Ben de kaba bir insan değilimdir, teşekkür etmesini bilirim, geçen gün süpermarkete
giriyorduk, kocaman bir kapı var, bıraksan arkadakine çarpacak, haliyle herkes
tutup arkasındakine teslim ediyor. Önümdeki kız da kapıyı tuttu, bebek arabası
vardı yine, sağa sola çarpıyor, eh bu da 2 saniye daha uzun tutmak durumunda
kaldı, ben o sırada arabayı geçirdim sonra da göz göze geldik ve gülümsedim,
tam teşekkür edeceğim –bunlar saniyelik oluyor tabi- hatun benden önce davrandı
ve o gevşek Avustralya aksanıyla ‘tenk yiiiiüüü’ dedi, hızını alamadı arkamdan
gelen Çağrı’ya da bi tenk yiiüü çaktı. Biz böyle kaba, kadir kıymet bilmez,
hanzolarız ya ‘thank you’ deyip bize tekrarlattırıp öğretecek aklı sıra.

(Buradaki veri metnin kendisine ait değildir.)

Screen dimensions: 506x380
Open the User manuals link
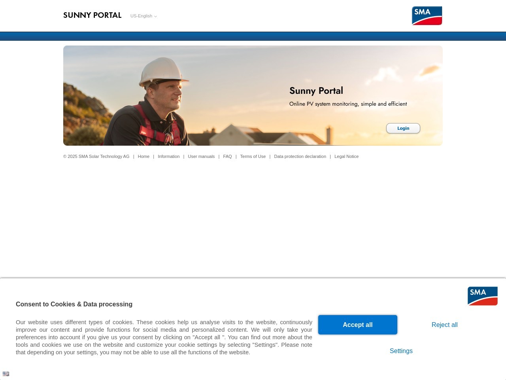[201, 156]
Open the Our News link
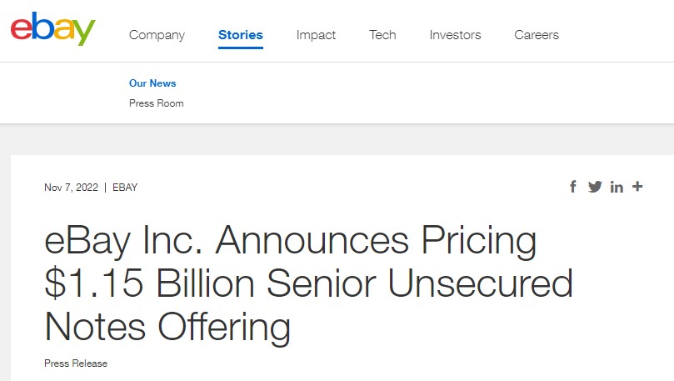Image resolution: width=674 pixels, height=381 pixels. 152,83
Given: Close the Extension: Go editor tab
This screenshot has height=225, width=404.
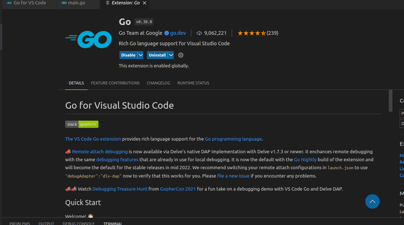Looking at the screenshot, I should pos(144,3).
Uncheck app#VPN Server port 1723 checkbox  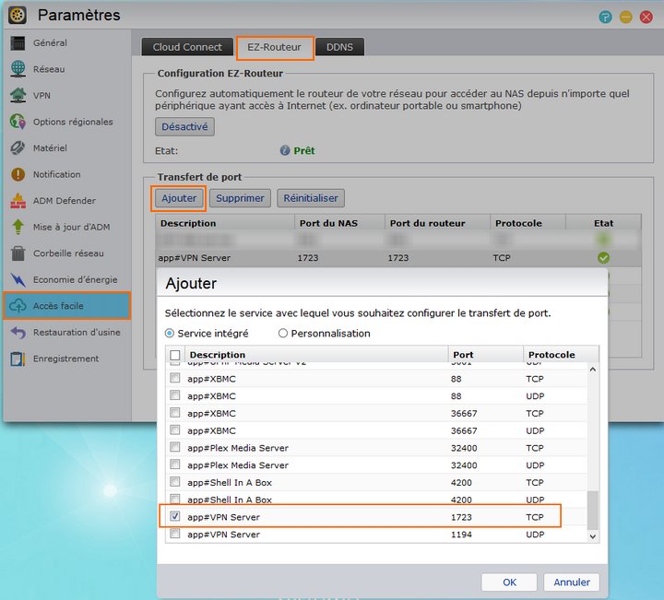(175, 517)
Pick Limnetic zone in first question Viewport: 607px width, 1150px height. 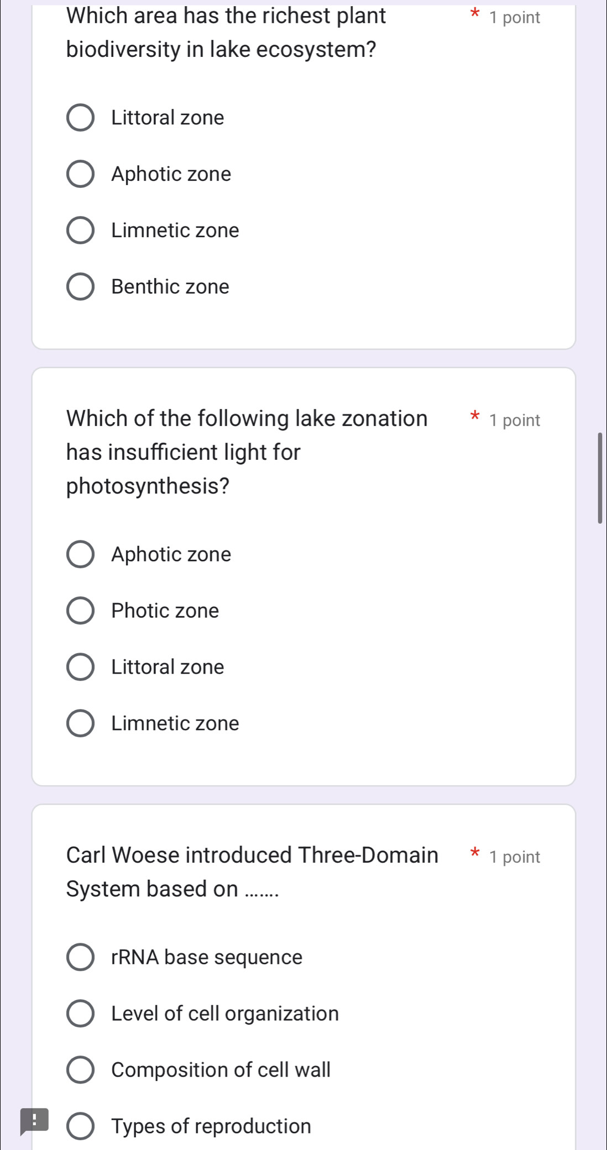coord(80,230)
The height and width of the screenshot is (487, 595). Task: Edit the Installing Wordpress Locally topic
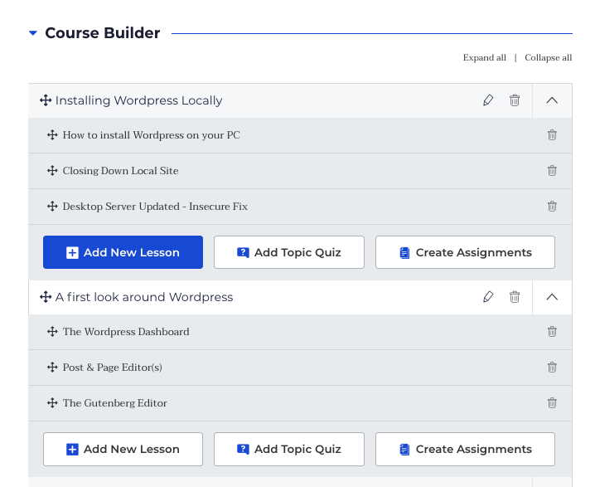488,100
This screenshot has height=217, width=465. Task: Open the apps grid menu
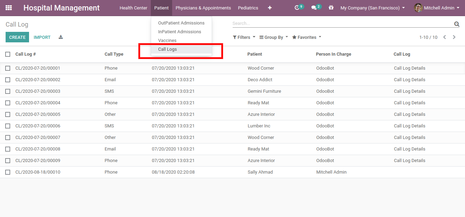(x=9, y=8)
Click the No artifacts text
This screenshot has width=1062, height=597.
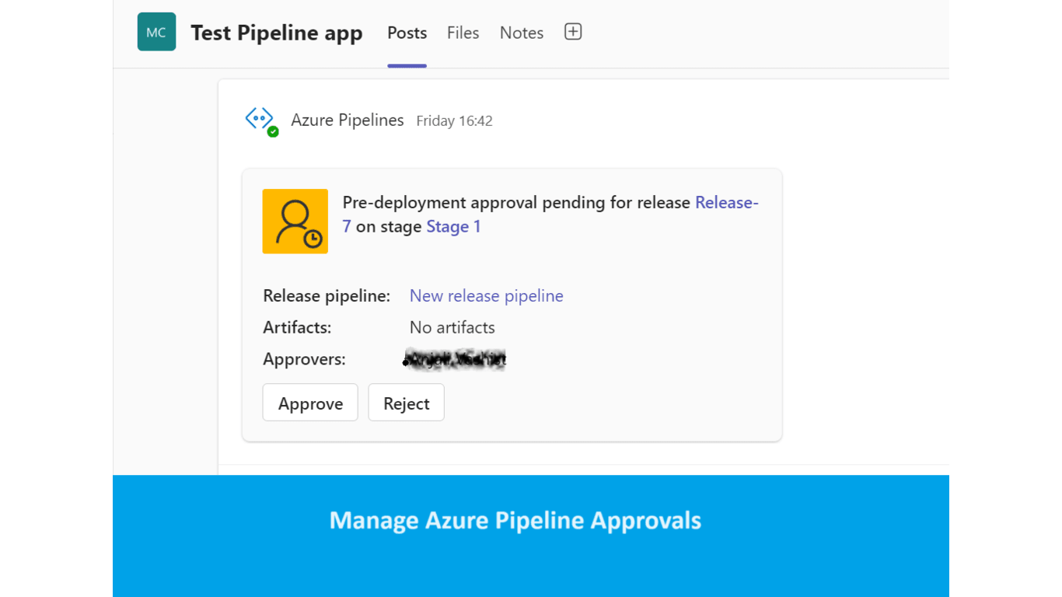(452, 328)
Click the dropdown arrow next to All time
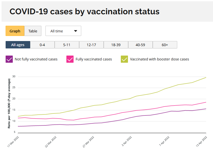This screenshot has height=156, width=213. [x=76, y=31]
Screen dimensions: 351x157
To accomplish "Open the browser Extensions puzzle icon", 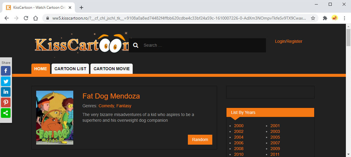I will click(325, 18).
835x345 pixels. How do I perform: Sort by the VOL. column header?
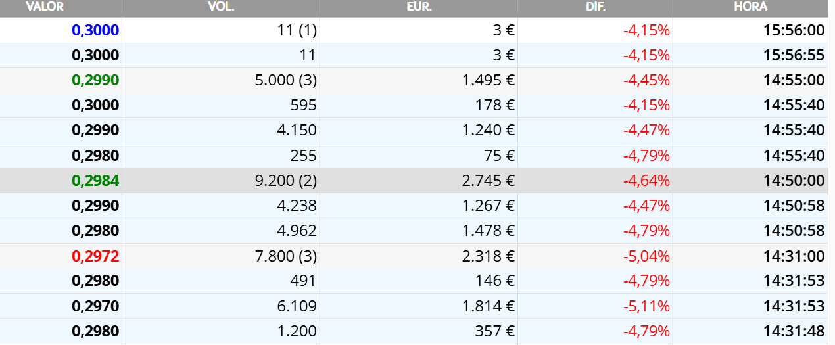(221, 7)
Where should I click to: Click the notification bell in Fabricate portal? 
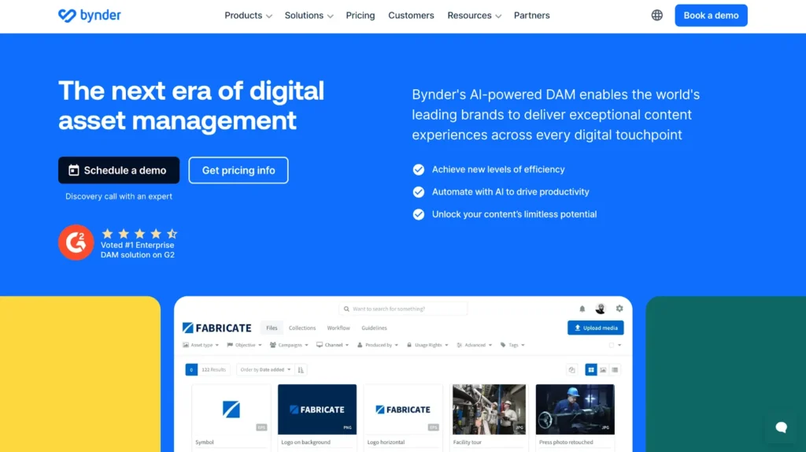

Fransızlar da yapardı bunu çok, alışveriş yapar paranın üstünü beklersin,
kasiyer ‘mersiboku’ der tekrar ettirir sana öyle verir üstünü.
Kısacası artık tam bir ‘Thank you’ budalasıyım. Birine çarpsam bile
otomatik çakıyorum bi tenk yiiiüüü.
Madem Rusya Avustralya karşılaştırmasına girdik, oradan devam edelim. Rusya’da
her dişinin topuklu giymesine takılmam gibi buradaki hem cinslerinin de siyah
tayt ve Nike spor ayakkabı fetişi olması elbette ki beni illet etti. Arkadaş
her dakka mı spor yapıyorsunuz nedir? İnsan şöyle bi takıp takıştırıp süslenemeyecek
mi burada, şehir spor salonu gibi mübarek. Genci yaşlısı rengarek cins cins
model model ama illa ki Nike.
Bir diğer mevzu da müzeler. Ah işte buna bayıldım. Bilen bilir müzelerde
çocuklara mukayyet olmak zordur, şiştlersin piştlersin yok, çocuk bu, bağırıp
çağıracak koşturup saçmalayacak, zira müze çocuk için sıkıcıdır. Ama burada
adamlar her yaşı düşünmüş, içeri girerken elinize tutuşturulan ‘Çocuklar için’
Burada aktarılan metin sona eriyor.